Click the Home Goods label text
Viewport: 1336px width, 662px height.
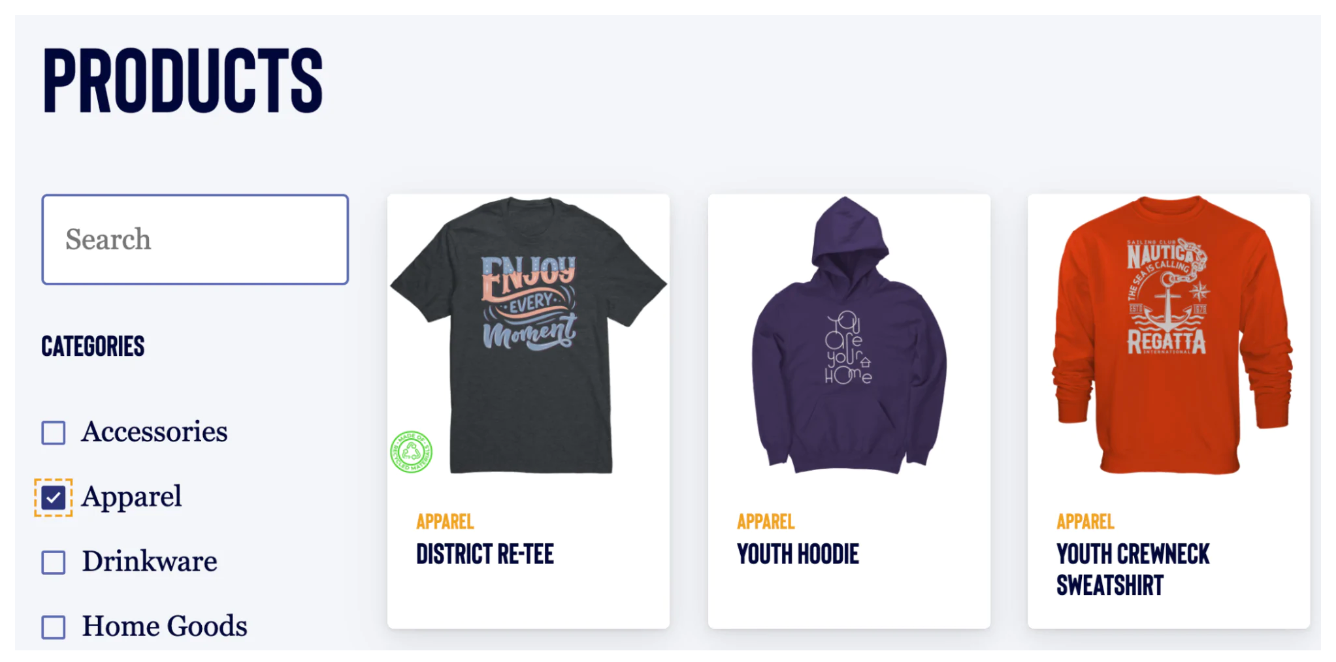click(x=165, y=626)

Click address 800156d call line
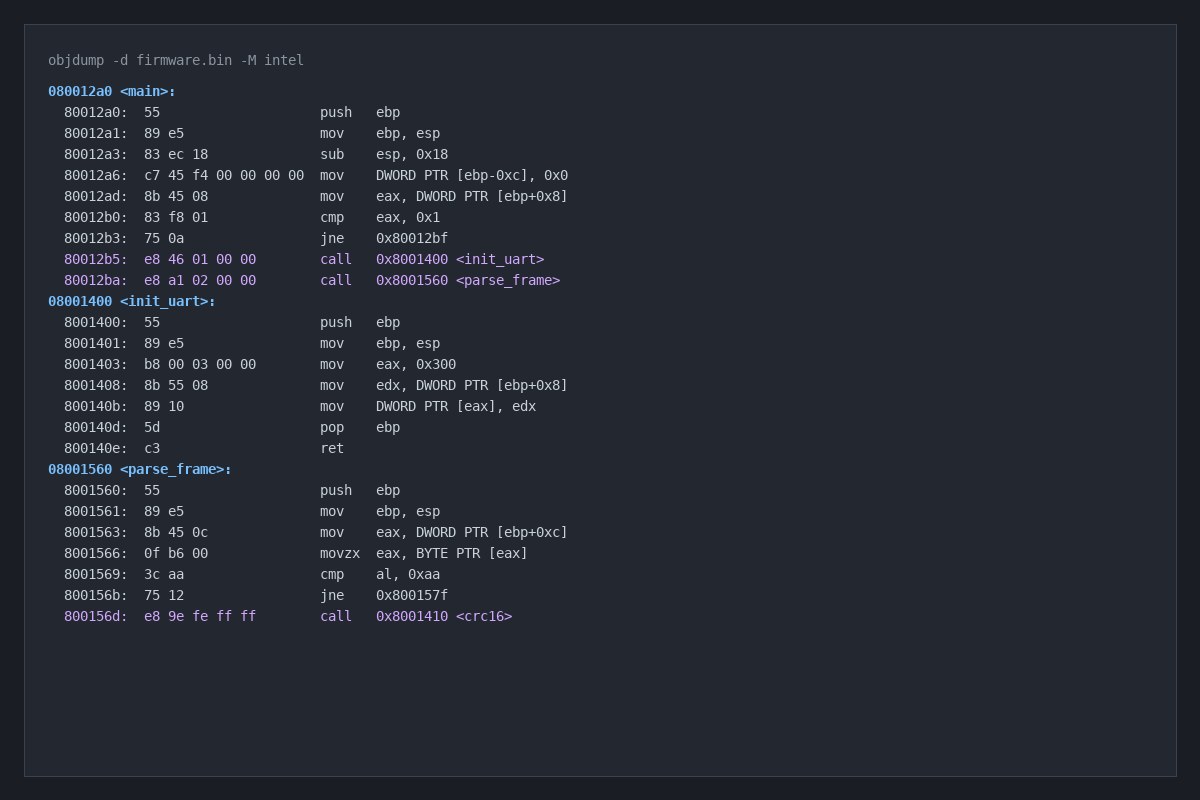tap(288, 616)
...
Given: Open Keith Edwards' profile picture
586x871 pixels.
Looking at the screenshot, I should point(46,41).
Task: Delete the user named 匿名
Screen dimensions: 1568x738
* * *
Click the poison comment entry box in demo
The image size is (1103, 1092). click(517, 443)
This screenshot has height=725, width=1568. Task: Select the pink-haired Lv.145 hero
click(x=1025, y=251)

→ INSTRUCTIONS TO FOLLOW
From the line holding "Task: Delete the user named 匿名" to the line holding "Screen dimensions: 1568x738", inclusive, restate each line above exactly as written.

→ RESULT
Task: Delete the user named 匿名
Screen dimensions: 1568x738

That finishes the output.